AADisplay Not Working on Android 15? Why LSPosed Broke It — and the Maintained Alternative
If your AADisplay setup recently stopped showing apps on Android Auto — especially after an Android 15 update — the cause is almost never AADisplay itself. It's the layer underneath: LSPosed. Here's what broke, why, and a maintained path that doesn't depend on the Xposed stack at all.
The short version
- AADisplay is an Xposed/LSPosed module. If LSPosed isn't loading on your Android version, AADisplay can't run — no matter what you change inside AADisplay.
- LSPosed is no longer actively maintained. On Android 15 it survives only through community forks, and they're fragile.
- A root-based projection that doesn't use Xposed sidesteps the whole dependency. KoalaMirror is one such option — and it shares AADisplay's VirtualDisplay lineage, which is worth explaining honestly.
Why AADisplay breaks now
AADisplay works by hooking the Android system framework to extend what Android Auto will display. That hooking power comes from Xposed, and on modern Android the Xposed runtime is provided by LSPosed.
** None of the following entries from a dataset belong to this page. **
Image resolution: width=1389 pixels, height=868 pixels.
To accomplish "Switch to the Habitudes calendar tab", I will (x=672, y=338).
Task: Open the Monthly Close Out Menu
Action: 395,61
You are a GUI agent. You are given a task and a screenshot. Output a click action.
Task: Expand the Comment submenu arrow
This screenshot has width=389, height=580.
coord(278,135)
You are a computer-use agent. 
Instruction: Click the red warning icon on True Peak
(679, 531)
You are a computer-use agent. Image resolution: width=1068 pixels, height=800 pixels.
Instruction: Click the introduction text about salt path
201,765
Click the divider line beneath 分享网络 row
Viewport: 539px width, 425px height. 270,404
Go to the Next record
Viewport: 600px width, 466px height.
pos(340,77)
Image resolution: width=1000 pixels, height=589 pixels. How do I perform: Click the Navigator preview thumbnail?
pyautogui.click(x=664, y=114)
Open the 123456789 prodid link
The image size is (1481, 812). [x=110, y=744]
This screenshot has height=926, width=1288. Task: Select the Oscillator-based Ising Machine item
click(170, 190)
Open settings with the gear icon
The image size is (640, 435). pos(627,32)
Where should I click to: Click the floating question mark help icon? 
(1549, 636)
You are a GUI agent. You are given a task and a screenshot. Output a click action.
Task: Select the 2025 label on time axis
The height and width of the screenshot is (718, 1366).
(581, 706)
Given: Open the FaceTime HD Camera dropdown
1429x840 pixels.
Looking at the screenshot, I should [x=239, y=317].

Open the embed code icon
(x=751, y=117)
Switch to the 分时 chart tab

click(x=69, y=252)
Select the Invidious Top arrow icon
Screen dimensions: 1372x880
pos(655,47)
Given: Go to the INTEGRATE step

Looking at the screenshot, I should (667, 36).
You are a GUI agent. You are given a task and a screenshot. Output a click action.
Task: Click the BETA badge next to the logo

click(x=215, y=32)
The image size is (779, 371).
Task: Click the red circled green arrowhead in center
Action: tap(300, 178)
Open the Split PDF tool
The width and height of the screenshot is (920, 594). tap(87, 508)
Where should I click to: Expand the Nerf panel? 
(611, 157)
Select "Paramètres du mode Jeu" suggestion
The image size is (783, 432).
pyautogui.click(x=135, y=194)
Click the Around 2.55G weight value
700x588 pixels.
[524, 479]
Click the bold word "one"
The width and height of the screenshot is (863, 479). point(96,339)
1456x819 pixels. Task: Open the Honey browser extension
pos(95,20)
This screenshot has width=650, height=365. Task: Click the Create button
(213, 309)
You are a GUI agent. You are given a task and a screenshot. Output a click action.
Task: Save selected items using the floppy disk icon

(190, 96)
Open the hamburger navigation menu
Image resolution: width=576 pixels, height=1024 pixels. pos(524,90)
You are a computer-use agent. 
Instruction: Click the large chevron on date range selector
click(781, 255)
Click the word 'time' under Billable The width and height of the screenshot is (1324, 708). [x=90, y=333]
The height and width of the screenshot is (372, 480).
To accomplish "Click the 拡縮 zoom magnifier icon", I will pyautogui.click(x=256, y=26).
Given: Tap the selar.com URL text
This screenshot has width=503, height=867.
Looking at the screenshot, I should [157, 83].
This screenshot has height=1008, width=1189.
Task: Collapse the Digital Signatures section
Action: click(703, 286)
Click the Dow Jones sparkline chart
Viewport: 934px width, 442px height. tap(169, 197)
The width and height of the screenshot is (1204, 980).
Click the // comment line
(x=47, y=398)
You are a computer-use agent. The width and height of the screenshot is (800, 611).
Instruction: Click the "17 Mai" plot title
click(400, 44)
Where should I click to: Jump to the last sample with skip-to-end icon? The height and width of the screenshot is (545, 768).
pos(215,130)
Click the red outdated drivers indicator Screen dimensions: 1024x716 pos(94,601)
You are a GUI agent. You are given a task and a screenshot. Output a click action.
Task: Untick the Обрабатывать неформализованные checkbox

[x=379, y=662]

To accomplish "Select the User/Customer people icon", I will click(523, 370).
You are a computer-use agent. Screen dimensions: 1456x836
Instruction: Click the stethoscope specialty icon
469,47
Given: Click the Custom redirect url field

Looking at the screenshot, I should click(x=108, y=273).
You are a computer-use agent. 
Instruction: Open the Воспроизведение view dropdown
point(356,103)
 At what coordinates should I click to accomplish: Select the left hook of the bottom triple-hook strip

LSPosed is effectively discontinued — the original project stopped, and support for newer Android releases lives only in community forks. When that Xposed layer is missing or unstable, every module on top of it goes down with it, AADisplay included. Add Xposed-detection and partial-ROM quirks, and "it worked last year, now it's a black screen after the update" is the predictable result.
What AADisplay is — and the lineage worth knowing
Credit where it's due: AADisplay, by Nitsuya, is an open-source (GPL-3.0) module that pioneered showing arbitrary Android apps on Android Auto through a nested VirtualDisplay technique. It's a clever approach and the conceptual root of this whole category.
KoalaMirror grew out of the same idea, but it is an independent, clean-room rewrite: it shares the VirtualDisplay concept, not AADisplay's code. That separation is deliberate — it keeps the two projects cleanly apart and respects AADisplay's open-source license rather than building a product on top of it.
The maintained path: root without the Xposed stack
Here's the key insight: the dependency that breaks AADisplay is Xposed/LSPosed — not root itself. A projection approach that uses root and a Zygisk runtime (Magisk, KernelSU, or APatch) without Xposed never touches LSPosed.
That's how KoalaMirror runs: install the APK, tap Deploy — it provisions the Zygisk module for you, including ReZygisk if your root solution doesn't bundle a Zygisk runtime — reboot once, and connect to your car. There are no LSPosed scopes to configure and no Xposed module to keep alive across Android updates.
What's the same, what's different
- Same family. Both render an independent display surface through Android Auto using the VirtualDisplay idea, so you get real apps and real layouts, not Google's template list.
- Different shape. AADisplay is a raw LSPosed module you configure by hand — enable scopes, register a launcher package. KoalaMirror is a packaged, supported product with one-tap deploy and tracked Android Auto compatibility.
- An honest caveat. Any approach that rides Android Auto depends on keeping up with Android Auto's changes. AADisplay and KoalaMirror just depend on different layers — Xposed versus a root + Zygisk module. Neither is immune to Android Auto itself changing.